É justamente o caráter inusitado das criações brasileiras, com suas cores e ironia, que impressiona a crítica internacional. “É claro que só a cereja do bolo vai para as capas das revistas, mas são tantos profissionais produzindo que já é possível falar num renascimento dessa área no Brasil”, informa Bello Dias, da Interni. Na exposição Brasil faz design, em cartaz até o dia 25 no Museu Brasileiro de Escultura (MuBe), em São Paulo, tem-se uma boa amostra disso. Um dos destaques é a poltrona Artur, da baiana Christina Janstein, feita com câmaras de pneu. A Supernova, do paulista Pedro Santoro Franco, recicla um rebatedor de luz de fotógrafos e se adapta ao formato do corpo. Os chinelos Heavy Dirt e Light Dirt, da gaúcha Raquel Cavalli, foram confeccionados com feltro e pêlos de escova de limpeza.
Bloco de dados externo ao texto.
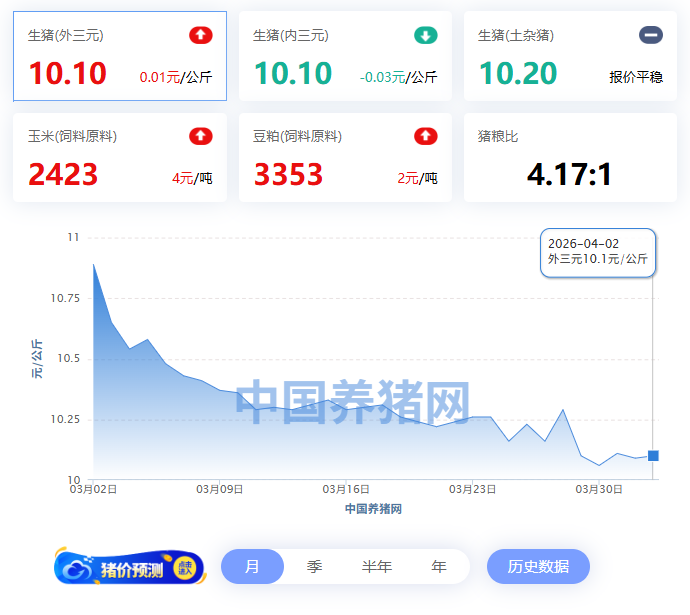
Task: Click flat minus icon on 生猪(土杂猪) card
Action: tap(651, 36)
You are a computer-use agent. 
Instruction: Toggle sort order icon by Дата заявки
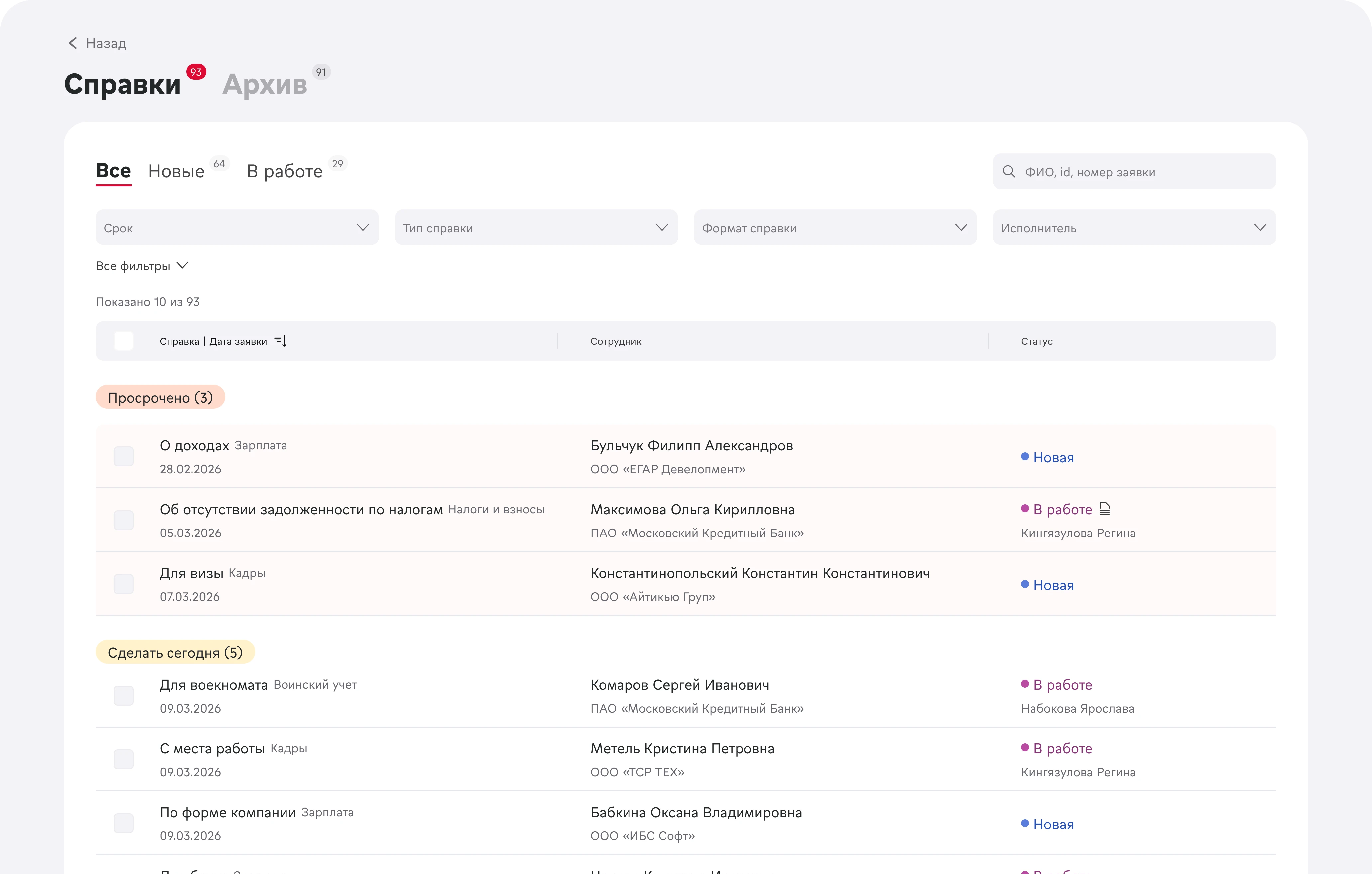280,340
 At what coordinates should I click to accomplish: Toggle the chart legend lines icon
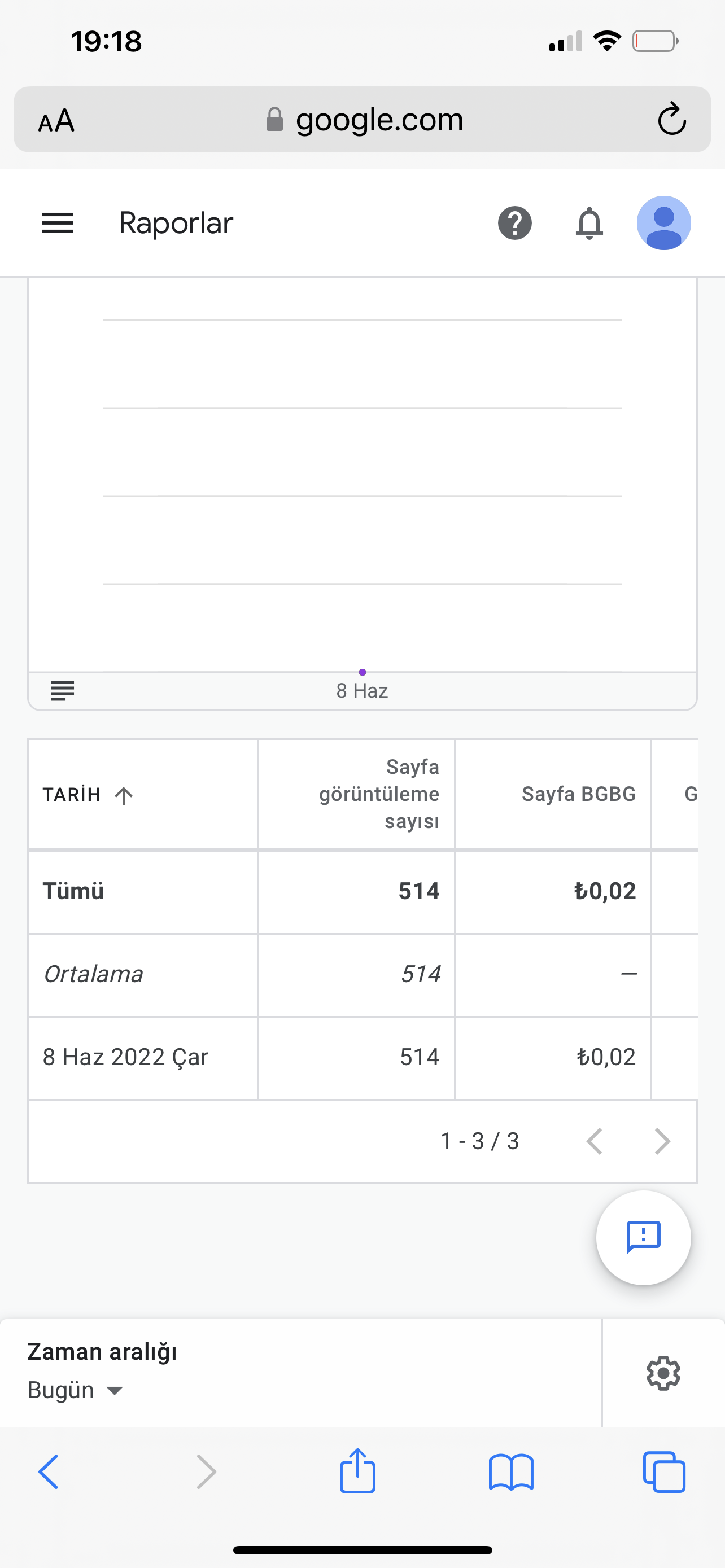[x=63, y=691]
Num mercado fechado para países sem tecnologia de ponta, os designers brasileiros se firmam pela criatividade. O estúdio Indio da Costa, do Rio de Janeiro, é famoso por dar novas formas a coisas que pararam no tempo – de canetas esferográficas a fogões de R$ 1,8 mil. Seus sócios, Guto Indio da Costa, Martin Birtel e Eduardo Azevedo, foram premiados na Alemanha pelos projetos de um abrigo de ônibus, um quiosque da praia de Copacabana e um ventilador de teto. Este último, chamado Spirit (R$ 189), é feito de plástico translúcido e tão bonito que lembra um relógio. “Nós o desenhamos sob encomenda para um fabricante de fitas cassete à beira da falência”, conta Guto. “Eles tinham máquinas enormes e praticamente ociosas. Fizemos um produto que pudesse ser fabricado nelas.”

Desenvolver produtos de acordo com a necessidade da indústria também foi a chave do sucesso de Fernando Jaeger, papa do mobiliário ecologicamente correto. Com duas lojas na capital paulista e uma no Rio, ele trabalha em parceria com fabricantes do interior de São Paulo, Paraná, Rio Grande do Sul e Rondônia. Para ele, a maior recompensa é ver seus artigos irem para as casas de milhares de pessoas. Vende até três mil peças por mês e realiza projetos especiais como a luminária Bienal, feita de espaguete de PVC e utilizada na decoração no evento de artes paulistano. “Antigamente, dizia-se que no Brasil não havia design e que a gente só copiava os europeus”, aponta. “Hoje, somos conhecidos pelo uso de madeiras nativas e técnicas de artesanato. Construímos a nossa marca”, diz Jaeger. Os italianos sabiam bem o que estavam fazendo quando nos elegeram queridinhos do design.

A interferência da arquitetura

Impossível pensar o design dissociado da arquitetura. Uma obra em espaço público modifica a paisagem e por vezes gera polêmica. Em São Paulo, Paulo Mendes da Rocha, 74 anos, um dos maiores arquitetos do Brasil, enfrenta críticas por sua intervenção na marquise da praça do Patriarca (foto), uma construção do início do século XX. Ao retirar os pilares e grades que apoiavam a estrutura, ele elevou a cobertura e deixou a vista mais livre para quem utiliza a escadaria que leva ao Vale do Anhangabaú. Bolado por iniciativa da Associação Viva o Centro, o projeto teria escondido a fachada de uma igreja do século XVII. Mendes da Rocha nega. “Isso é o espanto da novidade. A igreja estava ali antes da marquise e todos aqueles arranha-céus em volta. Cada prédio do lugar é para ser visto por pessoas em movimento. Se for para a frente da igreja, o que fica coberto é o edifício Matarazzo”, diz. Mendes da Rocha é autor do MuBe e do Museu de Arte Contemporânea da USP. Reformou a Pinacoteca do Estado e avisa que quer estar presente quando precisarem fazer banquinhos para a estação orbital Mir. Sua obra é tema de um novo livro do urbanista espanhol Helio Piñon (Paulo Mendes da Rocha, Romano Guerra Editora, R$ 45).